Update the lines below by replacing each occurrence of "screenshot" with "screen capture" and keeping everything else unchanged. Omit the pictures from the result.

____ Data section

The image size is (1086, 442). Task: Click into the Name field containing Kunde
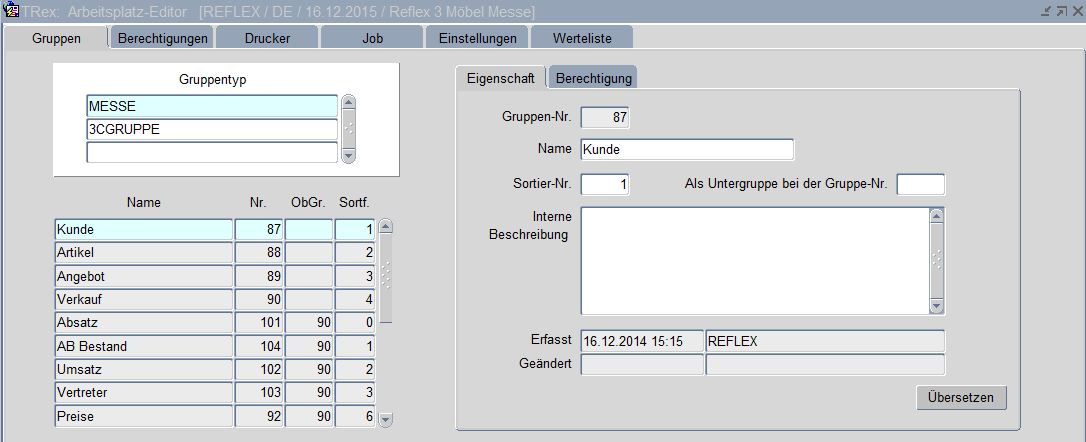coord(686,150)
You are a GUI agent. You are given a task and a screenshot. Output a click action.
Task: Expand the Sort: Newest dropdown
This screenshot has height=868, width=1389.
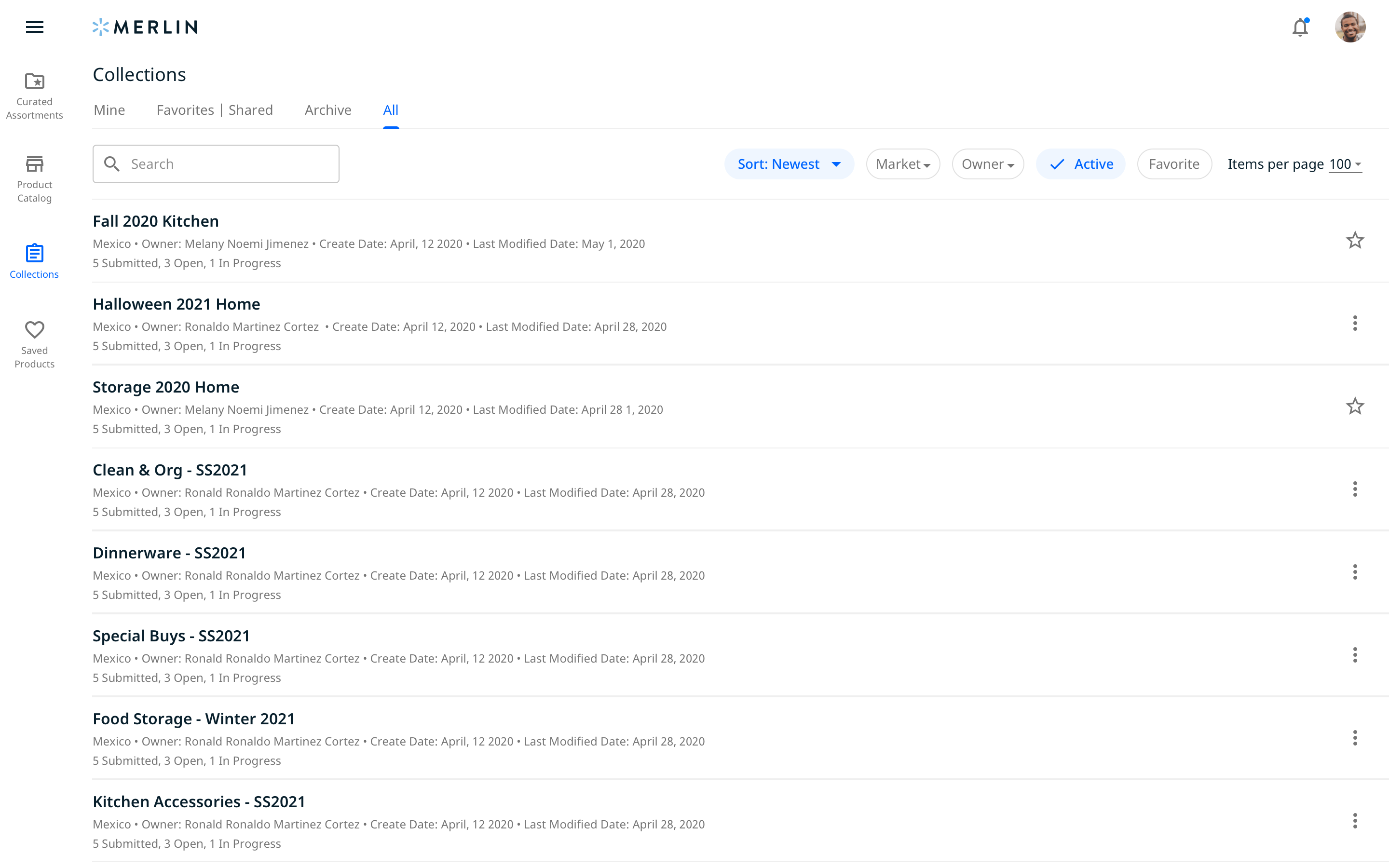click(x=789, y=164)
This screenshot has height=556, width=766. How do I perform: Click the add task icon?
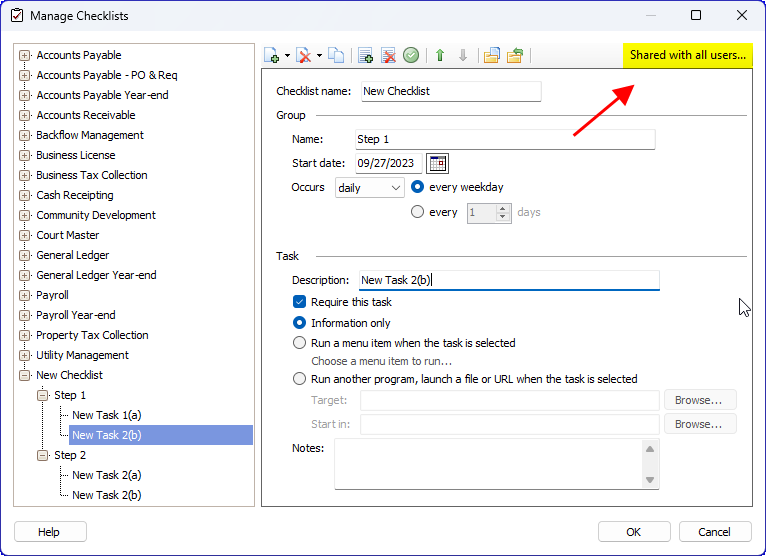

________

● Task output:
The image size is (1086, 442). Task: Click into the Name field containing Kunde
coord(686,150)
You are a GUI agent. You are given a task and a screen capture. Output a click action.
Task: Expand the Sort: Newest dropdown
This screen capture has height=868, width=1389.
click(x=789, y=164)
This screen capture has height=556, width=766. How do I perform: Click the add task icon?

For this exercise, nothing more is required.